Half the world celebrates the coming of Christ in the first week of January, what many of us know as Epiphany–the revelation of the Messiah to the Gentiles.
Our Christmas letter isn’t late. Really.
Half the world celebrates the coming of Christ in the first week of January, what many of us know as Epiphany–the revelation of the Messiah to the Gentiles. Travelers from the East came to worship the Christ Child and brought gifts. Orthodox Christians of all kinds exchange gifts at Epiphany.
Our family long has had a kind of tradition of honoring January 5 or 6 as “old Christmas.”

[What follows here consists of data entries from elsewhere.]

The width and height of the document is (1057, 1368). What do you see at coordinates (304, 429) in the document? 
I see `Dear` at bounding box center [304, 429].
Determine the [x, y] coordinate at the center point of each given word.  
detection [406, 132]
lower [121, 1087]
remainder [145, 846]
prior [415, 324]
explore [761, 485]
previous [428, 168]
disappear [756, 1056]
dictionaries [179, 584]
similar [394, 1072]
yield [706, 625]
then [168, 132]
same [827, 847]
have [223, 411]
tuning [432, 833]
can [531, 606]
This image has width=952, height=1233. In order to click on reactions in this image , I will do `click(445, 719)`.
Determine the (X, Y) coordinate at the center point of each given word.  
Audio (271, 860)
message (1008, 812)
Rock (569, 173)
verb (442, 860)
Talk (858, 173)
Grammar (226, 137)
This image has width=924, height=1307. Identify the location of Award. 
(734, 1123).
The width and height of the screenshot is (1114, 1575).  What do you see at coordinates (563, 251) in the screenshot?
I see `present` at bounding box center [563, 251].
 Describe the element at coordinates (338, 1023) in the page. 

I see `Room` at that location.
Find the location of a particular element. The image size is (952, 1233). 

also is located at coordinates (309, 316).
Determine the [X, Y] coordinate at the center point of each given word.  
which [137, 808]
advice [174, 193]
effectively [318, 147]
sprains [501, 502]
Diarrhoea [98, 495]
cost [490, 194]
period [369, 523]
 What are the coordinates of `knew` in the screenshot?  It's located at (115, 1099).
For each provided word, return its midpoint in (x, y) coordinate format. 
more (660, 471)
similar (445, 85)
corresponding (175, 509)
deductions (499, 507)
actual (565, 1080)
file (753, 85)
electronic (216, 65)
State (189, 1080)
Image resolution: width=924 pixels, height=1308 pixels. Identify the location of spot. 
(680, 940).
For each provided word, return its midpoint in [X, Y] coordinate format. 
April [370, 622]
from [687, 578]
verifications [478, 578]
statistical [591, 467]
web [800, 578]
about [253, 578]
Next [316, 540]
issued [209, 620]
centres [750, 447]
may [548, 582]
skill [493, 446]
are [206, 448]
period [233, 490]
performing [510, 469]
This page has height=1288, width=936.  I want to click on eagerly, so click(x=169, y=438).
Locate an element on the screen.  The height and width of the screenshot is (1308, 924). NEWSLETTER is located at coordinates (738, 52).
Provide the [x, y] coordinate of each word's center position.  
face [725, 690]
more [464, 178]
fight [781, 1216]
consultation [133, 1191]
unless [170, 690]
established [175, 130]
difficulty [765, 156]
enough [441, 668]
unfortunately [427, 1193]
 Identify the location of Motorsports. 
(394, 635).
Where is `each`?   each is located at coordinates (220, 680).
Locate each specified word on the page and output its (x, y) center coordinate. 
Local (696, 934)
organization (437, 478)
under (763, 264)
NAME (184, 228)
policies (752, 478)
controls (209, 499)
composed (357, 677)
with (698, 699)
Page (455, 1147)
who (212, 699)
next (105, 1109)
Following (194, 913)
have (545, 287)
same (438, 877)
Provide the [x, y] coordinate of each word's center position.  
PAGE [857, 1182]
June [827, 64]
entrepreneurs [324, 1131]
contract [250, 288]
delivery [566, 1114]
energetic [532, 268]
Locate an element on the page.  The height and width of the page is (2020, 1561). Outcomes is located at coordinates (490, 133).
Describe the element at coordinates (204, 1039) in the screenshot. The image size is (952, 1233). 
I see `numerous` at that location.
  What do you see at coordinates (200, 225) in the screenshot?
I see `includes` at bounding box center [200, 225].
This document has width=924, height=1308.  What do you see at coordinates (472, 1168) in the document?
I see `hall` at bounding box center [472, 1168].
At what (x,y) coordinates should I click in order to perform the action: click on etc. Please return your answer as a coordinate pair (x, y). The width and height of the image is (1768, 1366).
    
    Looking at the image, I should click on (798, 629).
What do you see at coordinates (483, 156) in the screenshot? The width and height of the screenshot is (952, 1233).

One year, we even got the entire family to agree to celebrate each one of the 12 days of Christmas. It was great!
From December 25 to Epiphany, the kids opened one present each day–their choice. The whole day was to admire, play with, and give thanks for one single present. Some of the presents were small, and some were . . . . well . . . smaller.
We avoided the “great rip and tear” (and rip-offs and tears) of all too many Christmas mornings. Christmas dinner preparation took pride of place December 25. The tree looked great and we got to admire beautiful packages after dinner.
Each of the twelve days, our family lighted the candles, plugged in and admired the tree, sat down with a cup of tea and some cookies, sang a carol, shook and fondled the remaining packages, and made our choice of the day.
Calmly. Gratefully. Quietly.
After New Year’s came the easy-to-recognize practical presents–notebooks, pens, underwear, socks. We parents saved back one special gift each for a strong finish on Day 12–the day of revelation.
The Twelve Days of Christmas never were celebrated in quite the same way in our house again, of course. It was one of those noble experiments that few families with children could repeat. And as the kids got older, fewer presents waited beneath the tree.
Our teens lost the humor of waiting with anticipation to unwrap a beautifully and individually boxed . . . . . . . single sock, or . . . . . . a well-matched pair of Ticonderoga #2 pencils.
Christmases come and go. Each has its own texture and rhythm. A different family seems to gather. Oh, the people are mostly the same. But we grow, or move far away, or die, or marry, or bring grandchildren.
Yet all those unique Christmases past seem to drift away into the swirling snows of memory and desire. What DID I get for Christmas the year I was 13? What did I wrap for my dad?
The still center of Christmas–the Christ child and the revelation–remains eternally the same. Neither the fevers of mall shopping, nor frustrations of failed recipes, nor fears of family infighting–whatever disturbs the stillness of awaiting revelation–none of that can tarnish the brightness of the guiding star.
Set your sights on that–the star. Follow it to Bethlehem’s manger. Worship and surrender to God your gifts and talents. And then . . . . and then . . . experience the epiphanic embrace of the revelation that is Christmas.
It’s not too late. And it doesn’t need to happen on one special day, or even in one special week or month or year. Each day is an unwrapping of a precious gift of life if we can choose it.
May you experience the birth of Christ and Epiphany,
whenever you choose to seek the star!
Liz and Doug in Łódź, PL
Doug and Elizabeth Searles serve with the Evangelical Reformed Church in Poland. They serve as mission workers for church growth and outreach.